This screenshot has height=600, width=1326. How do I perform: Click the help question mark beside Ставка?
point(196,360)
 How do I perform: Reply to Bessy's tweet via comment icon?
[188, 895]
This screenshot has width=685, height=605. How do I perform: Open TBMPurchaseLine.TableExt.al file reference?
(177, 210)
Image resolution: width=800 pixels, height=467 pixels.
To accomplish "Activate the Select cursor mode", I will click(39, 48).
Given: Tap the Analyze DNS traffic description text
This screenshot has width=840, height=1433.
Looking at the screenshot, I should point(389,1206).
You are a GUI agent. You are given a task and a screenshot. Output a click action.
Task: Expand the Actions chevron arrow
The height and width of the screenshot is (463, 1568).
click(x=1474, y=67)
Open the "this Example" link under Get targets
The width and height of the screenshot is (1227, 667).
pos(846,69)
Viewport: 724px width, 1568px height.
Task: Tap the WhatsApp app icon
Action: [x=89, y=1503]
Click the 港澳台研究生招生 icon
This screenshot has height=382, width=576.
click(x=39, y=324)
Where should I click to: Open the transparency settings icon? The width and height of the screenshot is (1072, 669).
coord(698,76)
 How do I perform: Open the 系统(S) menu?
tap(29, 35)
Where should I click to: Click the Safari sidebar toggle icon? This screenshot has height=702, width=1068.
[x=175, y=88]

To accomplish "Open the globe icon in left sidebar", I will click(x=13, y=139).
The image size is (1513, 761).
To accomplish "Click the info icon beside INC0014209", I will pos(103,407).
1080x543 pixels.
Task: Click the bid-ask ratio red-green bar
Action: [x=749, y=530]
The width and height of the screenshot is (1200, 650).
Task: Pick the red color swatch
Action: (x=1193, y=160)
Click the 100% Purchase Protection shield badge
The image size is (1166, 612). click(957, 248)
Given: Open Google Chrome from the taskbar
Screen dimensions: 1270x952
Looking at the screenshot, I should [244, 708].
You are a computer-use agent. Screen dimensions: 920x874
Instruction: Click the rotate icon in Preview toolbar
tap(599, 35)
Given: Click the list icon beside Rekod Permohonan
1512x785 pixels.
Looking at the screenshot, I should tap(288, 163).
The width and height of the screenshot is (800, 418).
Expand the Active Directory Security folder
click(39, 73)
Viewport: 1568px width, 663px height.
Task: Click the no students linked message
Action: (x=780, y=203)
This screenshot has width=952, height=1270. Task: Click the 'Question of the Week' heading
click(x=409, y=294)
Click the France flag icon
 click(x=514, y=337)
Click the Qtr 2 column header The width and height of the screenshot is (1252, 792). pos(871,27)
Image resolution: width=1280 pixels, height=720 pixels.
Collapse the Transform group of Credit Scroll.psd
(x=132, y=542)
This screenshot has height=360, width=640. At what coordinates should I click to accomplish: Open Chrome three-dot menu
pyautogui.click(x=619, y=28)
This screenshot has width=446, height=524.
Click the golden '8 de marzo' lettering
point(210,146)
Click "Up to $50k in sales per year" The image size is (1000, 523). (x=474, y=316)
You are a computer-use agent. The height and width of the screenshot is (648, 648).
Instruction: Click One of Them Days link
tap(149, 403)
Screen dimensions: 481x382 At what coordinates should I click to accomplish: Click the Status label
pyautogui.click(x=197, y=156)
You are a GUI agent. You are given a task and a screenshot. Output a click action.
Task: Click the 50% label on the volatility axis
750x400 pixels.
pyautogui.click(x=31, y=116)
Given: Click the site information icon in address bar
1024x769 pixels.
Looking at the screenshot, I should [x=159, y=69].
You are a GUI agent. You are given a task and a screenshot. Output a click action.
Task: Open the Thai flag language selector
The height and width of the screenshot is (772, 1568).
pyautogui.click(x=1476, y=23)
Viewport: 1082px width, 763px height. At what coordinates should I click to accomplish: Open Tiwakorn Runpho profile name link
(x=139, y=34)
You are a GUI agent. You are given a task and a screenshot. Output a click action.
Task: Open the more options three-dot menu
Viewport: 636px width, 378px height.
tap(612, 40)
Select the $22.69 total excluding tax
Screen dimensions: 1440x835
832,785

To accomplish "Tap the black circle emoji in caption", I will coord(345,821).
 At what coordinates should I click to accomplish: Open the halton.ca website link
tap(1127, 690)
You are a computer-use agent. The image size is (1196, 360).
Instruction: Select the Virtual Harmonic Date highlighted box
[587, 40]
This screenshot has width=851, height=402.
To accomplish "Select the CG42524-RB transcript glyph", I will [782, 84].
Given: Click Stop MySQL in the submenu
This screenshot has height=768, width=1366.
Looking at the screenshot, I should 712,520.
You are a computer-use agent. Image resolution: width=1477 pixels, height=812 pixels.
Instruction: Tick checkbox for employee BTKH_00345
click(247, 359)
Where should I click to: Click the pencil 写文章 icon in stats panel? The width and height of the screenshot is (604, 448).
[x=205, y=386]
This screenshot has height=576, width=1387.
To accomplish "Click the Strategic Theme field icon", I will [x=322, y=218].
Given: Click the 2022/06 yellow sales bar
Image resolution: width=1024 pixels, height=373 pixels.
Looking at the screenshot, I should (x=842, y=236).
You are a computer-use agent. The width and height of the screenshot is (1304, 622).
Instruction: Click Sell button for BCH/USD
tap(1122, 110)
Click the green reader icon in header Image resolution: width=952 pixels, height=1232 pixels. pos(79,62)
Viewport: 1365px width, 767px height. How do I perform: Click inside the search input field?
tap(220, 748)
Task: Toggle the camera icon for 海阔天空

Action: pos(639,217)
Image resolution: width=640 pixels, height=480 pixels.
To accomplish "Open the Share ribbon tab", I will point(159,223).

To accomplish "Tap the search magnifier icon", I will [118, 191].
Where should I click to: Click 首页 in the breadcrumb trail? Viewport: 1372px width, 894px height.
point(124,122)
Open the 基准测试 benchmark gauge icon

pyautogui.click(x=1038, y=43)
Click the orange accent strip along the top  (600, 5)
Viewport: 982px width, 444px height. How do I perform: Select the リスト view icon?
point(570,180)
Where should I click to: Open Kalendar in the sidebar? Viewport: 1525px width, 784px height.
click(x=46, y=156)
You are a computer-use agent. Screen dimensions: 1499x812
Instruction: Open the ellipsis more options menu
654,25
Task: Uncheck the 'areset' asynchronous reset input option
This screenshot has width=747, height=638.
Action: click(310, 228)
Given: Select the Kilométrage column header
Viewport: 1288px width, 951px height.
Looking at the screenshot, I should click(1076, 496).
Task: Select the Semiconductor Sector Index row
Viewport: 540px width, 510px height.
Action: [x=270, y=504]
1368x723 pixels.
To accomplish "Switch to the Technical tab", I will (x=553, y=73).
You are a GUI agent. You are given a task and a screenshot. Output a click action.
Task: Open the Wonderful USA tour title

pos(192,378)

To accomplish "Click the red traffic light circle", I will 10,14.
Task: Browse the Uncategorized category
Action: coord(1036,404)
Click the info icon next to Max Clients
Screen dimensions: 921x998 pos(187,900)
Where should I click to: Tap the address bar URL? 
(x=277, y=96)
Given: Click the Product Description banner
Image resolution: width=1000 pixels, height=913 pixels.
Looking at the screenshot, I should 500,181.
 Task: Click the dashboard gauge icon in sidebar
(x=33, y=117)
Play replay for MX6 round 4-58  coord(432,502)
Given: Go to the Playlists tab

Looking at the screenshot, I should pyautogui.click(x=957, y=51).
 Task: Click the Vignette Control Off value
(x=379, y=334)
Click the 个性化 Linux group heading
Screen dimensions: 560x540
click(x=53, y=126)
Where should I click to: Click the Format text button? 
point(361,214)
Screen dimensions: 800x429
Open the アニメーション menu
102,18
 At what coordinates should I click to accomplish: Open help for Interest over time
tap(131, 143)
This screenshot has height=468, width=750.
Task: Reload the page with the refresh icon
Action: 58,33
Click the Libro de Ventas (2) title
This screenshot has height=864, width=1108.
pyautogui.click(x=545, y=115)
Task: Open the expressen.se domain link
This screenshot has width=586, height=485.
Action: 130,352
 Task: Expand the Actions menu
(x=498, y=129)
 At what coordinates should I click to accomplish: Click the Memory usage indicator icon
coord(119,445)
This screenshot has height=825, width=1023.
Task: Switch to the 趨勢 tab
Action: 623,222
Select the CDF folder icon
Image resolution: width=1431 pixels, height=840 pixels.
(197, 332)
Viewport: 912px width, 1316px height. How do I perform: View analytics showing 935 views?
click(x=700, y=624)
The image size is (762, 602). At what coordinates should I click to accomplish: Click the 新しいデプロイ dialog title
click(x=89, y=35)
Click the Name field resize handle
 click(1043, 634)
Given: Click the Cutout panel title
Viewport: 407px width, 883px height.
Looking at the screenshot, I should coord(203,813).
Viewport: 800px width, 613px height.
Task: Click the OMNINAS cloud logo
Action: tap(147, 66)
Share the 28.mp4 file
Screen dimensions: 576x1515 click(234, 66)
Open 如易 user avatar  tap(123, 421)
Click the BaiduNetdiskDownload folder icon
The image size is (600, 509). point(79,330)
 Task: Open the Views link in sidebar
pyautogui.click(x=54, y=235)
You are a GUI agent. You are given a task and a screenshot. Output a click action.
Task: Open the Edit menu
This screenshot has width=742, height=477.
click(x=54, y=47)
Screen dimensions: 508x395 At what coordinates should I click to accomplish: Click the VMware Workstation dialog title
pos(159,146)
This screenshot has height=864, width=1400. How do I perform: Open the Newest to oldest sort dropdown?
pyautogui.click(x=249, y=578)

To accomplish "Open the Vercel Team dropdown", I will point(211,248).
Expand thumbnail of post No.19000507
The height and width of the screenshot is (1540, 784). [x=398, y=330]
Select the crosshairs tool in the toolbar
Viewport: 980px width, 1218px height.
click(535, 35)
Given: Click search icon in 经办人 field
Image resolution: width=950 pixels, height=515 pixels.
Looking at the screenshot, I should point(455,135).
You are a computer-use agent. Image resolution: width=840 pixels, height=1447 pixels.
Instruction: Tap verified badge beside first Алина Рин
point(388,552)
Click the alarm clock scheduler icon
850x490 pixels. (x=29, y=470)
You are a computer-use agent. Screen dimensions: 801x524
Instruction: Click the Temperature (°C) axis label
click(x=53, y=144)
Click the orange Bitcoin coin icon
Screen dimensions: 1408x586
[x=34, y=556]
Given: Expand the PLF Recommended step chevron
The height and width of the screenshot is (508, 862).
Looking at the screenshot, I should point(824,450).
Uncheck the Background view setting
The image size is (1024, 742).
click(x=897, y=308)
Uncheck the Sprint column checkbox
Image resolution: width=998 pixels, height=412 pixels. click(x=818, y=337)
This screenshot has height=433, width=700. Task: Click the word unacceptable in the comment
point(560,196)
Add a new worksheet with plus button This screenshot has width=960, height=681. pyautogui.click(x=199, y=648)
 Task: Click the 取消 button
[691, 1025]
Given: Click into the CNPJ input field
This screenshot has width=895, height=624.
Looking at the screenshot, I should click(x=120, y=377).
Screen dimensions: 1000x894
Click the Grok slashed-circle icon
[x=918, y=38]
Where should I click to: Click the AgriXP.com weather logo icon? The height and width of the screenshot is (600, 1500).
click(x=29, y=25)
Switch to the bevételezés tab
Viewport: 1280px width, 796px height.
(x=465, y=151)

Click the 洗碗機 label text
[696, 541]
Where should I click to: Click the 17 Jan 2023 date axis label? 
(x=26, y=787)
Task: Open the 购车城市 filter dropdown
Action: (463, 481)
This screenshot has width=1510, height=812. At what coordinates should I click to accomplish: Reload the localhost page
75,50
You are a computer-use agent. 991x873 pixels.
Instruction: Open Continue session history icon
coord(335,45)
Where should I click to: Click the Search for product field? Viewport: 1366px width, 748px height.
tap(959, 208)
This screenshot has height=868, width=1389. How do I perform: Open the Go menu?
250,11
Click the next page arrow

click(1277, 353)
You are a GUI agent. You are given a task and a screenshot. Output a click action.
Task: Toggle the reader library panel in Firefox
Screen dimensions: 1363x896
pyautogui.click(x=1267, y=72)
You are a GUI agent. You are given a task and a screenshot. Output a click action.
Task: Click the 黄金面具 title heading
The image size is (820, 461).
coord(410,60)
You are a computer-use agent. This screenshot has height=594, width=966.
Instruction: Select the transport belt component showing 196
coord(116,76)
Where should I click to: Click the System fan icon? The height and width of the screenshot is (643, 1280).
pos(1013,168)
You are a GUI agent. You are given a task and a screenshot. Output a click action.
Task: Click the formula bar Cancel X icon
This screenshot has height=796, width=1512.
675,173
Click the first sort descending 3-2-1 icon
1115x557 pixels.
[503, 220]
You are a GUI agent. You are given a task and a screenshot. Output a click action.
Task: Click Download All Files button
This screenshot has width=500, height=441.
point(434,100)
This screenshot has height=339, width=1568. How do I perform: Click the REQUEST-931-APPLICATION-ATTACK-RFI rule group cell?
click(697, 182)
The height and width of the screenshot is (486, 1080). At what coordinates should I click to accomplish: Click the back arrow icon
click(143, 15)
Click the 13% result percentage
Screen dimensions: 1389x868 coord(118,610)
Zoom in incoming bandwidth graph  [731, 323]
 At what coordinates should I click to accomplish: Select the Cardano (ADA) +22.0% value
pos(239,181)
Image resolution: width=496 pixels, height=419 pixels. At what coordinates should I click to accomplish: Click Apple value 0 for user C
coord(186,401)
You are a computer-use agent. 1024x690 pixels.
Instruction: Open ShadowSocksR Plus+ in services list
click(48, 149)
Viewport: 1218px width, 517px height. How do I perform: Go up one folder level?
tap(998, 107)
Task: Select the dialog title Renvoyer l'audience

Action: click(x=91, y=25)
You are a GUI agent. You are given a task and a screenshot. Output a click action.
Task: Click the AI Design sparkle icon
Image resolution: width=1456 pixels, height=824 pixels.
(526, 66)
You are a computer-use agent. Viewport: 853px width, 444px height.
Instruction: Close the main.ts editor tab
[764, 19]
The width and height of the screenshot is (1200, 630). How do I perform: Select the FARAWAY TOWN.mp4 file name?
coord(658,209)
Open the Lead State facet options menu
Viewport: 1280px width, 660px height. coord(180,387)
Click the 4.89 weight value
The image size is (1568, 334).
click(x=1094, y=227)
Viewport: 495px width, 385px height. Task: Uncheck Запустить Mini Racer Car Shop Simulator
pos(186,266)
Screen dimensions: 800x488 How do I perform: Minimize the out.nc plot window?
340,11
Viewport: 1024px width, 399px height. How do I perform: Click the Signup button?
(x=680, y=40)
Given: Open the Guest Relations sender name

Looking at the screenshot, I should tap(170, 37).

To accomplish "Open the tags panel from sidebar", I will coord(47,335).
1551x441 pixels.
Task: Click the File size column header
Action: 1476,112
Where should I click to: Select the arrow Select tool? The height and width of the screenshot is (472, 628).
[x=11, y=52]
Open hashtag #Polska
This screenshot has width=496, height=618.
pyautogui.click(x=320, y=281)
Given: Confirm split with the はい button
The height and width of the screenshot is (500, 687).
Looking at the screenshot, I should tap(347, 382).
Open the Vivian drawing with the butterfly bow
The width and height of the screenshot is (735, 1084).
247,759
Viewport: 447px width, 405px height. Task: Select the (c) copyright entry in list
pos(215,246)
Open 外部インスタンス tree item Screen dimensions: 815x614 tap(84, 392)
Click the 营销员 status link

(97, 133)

◆ ◆ ◆ ◆

* Work order
Show all lines from the entries that hold "sales".

* Result of this exercise
Click "Up to $50k in sales per year" The image size is (1000, 523). (x=474, y=316)
Given: Click the 2022/06 yellow sales bar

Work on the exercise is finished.